In 2005, Dr. Ryan became the founding director of the Creative and Innovative Economy Center at The George Washington University Law School. During 2005-2011, he raised $3.2 million in private and public funding to establish collaborative education and research regarding entrepreneurship, business innovation, development, and facilitative institutional, policy, and legal dispute settlement environments. Through his leadership the GW Law center and collaborators in Abuja, Amman, Bangalore, Bangkok, Bogota, Dar es Salaam, Delhi, Kampala, Mumbai, Nairobi, Rio de Janeiro, and Sao Paulo conducted opinion leader roundtable discussions, workshops, and field research to integrate diverse stakeholders—university faculty and administrators, government policymakers, public administrators and judges, multinational and local business people, private practice lawyers.

In Knowledge Diplomacy: Global Competition and the Politics of Intellectual Property (Brookings, 1998) he explained the international trade diplomacy of intellectual property in specialized multilateral institutions, international law regarding patents, trade secrets, copyrights, and trademarks, global competition in the creative and innovative industries, and conflict and cooperation among developed and developed states. He further developed these themes in a series of international law papers in the early and mid-2000s. In the international law journal of the University of Pennsylvania, he showed the decisiveness of multilateral institution functional expertise to linkage bargain diplomacy of international intellectual property lawmaking. In the international law journal of Northwestern University, he showed the importance of institutional characteristics of knowledge, legitimacy, and efficiency in a comparison of World Trade Organization and World Intellectual Property Organization dispute settlement procedures. He contributed related studies in papers to American and Cardozo international law journals and the Journal of World Intellectual Property.

Dr. Ryan received two unexpected invitations after the release in 1998 of his Knowledge Diplomacy: Global Competition and the Politics of Intellectual Property. The State Department invited him to lecture in Lima, Peru, to several hundred government and business leaders regarding his thesis that international trade diplomacy had changed decisively because international business and global economic competition depended on knowledge and intellectual property. That same year, the U.S. Agency for International Development invited him to assist the Hashemite Kingdom of Jordan with the drafting of a patent law in anticipation of a US-Jordan Free Trade Agreement and joining the World Trade Organization. Beginning in 1999 and for five years, Dr. Ryan assisted the Jordanian government and stakeholders from business, law, and civil society with transition strategies toward intellectual property rights as tools of entrepreneurship, business innovation, and national development. During the 2000s, he lectured at the invitation of the U.S. Departments of Commerce and State and World Intellectual Property Organization in Algeria, Barbados, Brazil, Bulgaria, Cameroon, China, Colombia, Croatia, the Dominican Republic, Egypt, Jordan, Kenya, Malaysia, New Zealand, Nigeria, Peru, the Palestinian Territories, the Philippines, Singapore, South Africa, Thailand, Uganda, the United Arab Emirates, and in Geneva. 

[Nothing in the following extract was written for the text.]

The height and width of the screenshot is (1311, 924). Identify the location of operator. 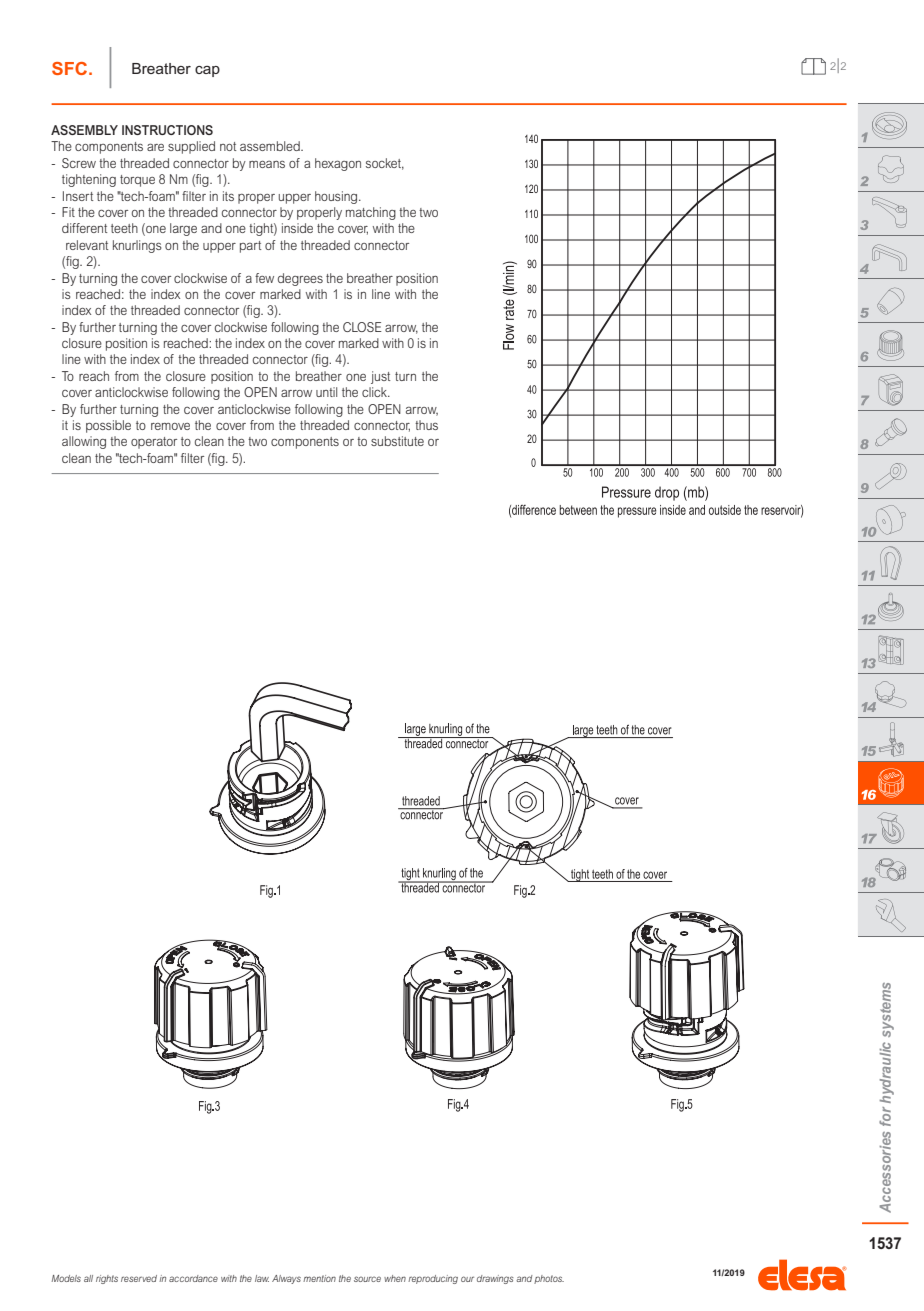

In Playing by the Rules: American Trade Power and Diplomacy in the Pacific (Georgetown, 1995) and a series of papers in International Studies Quarterly, Journal of World Trade, and the international law journal of the University of Michigan, he showed that American foreign trade diplomacy in East Asia weighed domestic commercial competitiveness, bilateral inter-state power, and legitimating multilateral World Trade Organization rules in relations with China, Japan, Korea, and Taiwan. Dr. Ryan conducted field research with senior policymakers in Beijing, Seoul, Taipei, Tokyo, and Washington, DC, and with senior officials in Geneva at the World Trade Organization. He showed in Asian Survey (1995) that East Asian development policies and institutions strongly influenced their trade policy behaviors toward the United States in bilateral trade dispute diplomacy. Copies of Playing by the Rules continued to sell throughout the 2000s and 2010s and several copies sold during the Trump Administration high tide of trade conflict with China and Korea.

Before joining the McDonough School of Business faculty, Dr. Ryan taught international business and political economy on the faculty of the Michigan Business School (1990-1993), guest lectured 60 young lawyers being prepared to negotiate investment agreements with foreign enterprises at China University of Law and Political Science (summer 1993), and served as a visiting assistant professor in the International Business Diplomacy Program at the Walsh School of Foreign Service (1993-1996). He wrote Knowledge Diplomacy as a guest scholar at the Brookings Institution (1996-1998). He studied at Michigan for a PhD in political science/world politics, at Ohio State for a MA in philosophy, at the University of Akron for a BA in political science, where he was a Goodyear Scholar and first generation college student. He graduated from Massillon Washington High School, where he was class president. In Washington, DC he is a member of the Cosmos Club and managed his son’s DC Soccer Blue Metro U13-U16 team seasons, which included a Virginia State Cup Final Four and three Maryland State Cup Great Eight finishes.